Background: The two essential editing elements in the clustered regularly interspaced short palindromic repeats (CRISPR) editing system are promoter and single-guide RNA (sgRNA), the latter of which determines whether Cas protein can precisely target a specific location to edit the targeted gene. Therefore, the selection of sgRNA is crucial to the efficiency of the CRISPR editing system. Various online prediction tools for sgRNA are currently available. These tools can predict all possible sgRNAs of the targeted gene and rank sgRNAs according to certain scoring criteria according to the demands of the user.

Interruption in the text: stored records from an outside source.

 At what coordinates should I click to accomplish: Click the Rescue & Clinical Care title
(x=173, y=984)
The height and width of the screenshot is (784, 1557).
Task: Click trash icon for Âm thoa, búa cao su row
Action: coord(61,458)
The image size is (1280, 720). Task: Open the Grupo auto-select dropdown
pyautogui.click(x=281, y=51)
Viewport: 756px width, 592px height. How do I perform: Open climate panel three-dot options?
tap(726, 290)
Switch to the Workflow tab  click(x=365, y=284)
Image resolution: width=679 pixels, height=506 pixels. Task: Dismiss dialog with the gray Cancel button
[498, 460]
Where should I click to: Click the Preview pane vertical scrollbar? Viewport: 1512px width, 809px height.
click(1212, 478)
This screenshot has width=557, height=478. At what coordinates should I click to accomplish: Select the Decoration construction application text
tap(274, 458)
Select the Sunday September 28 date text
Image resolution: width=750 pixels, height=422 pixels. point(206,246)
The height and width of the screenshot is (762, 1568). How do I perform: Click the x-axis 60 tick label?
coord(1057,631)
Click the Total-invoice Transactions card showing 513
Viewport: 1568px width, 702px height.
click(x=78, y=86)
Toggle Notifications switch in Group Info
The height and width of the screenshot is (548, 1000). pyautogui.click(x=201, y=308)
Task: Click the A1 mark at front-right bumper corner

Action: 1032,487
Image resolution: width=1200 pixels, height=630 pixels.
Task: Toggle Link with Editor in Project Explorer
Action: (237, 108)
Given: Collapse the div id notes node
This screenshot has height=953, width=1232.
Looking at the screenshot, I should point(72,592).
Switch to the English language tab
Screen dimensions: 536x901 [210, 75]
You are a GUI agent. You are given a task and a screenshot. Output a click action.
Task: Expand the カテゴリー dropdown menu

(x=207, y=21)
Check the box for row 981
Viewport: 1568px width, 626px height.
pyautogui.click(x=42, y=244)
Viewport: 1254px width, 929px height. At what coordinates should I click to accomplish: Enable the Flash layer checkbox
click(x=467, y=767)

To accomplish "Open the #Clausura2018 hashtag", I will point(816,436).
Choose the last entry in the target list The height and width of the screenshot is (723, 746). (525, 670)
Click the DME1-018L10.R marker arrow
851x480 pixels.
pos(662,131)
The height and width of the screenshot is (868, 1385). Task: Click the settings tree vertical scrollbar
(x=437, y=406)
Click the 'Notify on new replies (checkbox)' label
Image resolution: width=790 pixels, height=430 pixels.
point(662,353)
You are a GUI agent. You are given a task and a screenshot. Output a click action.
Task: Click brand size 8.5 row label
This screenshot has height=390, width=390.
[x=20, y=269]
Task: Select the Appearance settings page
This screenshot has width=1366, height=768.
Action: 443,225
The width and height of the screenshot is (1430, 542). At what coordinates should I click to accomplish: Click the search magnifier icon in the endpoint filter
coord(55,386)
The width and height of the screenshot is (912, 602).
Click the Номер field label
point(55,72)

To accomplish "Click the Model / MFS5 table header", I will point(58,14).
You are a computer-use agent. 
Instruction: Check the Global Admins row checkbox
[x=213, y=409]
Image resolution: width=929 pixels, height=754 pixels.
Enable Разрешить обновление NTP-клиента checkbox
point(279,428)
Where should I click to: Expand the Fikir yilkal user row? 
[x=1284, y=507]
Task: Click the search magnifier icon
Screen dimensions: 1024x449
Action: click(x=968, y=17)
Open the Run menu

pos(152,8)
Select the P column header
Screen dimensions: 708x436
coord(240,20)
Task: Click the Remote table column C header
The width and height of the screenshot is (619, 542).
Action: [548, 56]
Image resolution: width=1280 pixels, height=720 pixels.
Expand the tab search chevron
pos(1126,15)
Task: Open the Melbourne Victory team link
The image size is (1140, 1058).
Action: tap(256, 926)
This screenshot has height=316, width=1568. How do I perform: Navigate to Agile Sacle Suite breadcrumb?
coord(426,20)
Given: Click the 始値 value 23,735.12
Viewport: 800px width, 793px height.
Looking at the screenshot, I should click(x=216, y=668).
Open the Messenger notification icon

Results: We designed sgRNAs for Lactococcus lactis NZ9000 LLNZ_RS02020 (ldh) and LLNZ_RS10925 (upp) individually using online prediction software - CRISPOR - and successfully constructed a series of knockout strains to allow comparison of the knockout efficiency of each sgRNA and analyze the differences between software predictions and actual experimental results.
Conclusion: Our experimental results showed that the actual editing efficiency of the screened sgRNAs did not match the predicted results - a phenomenon that suggests that established findings from eukaryotic studies are not universally applicable to prokaryotes. Software prediction can still be used as a tool for the initial screening of sgRNAs before further selection of suitable sgRNAs through experimental experience. © 2023 Society of Chemical Industry.
Keywords: CRISPR/Cas9; Lactococcus lactis; genomic engineering; sgRNA screening.
© 2023 Society of Chemical Industry.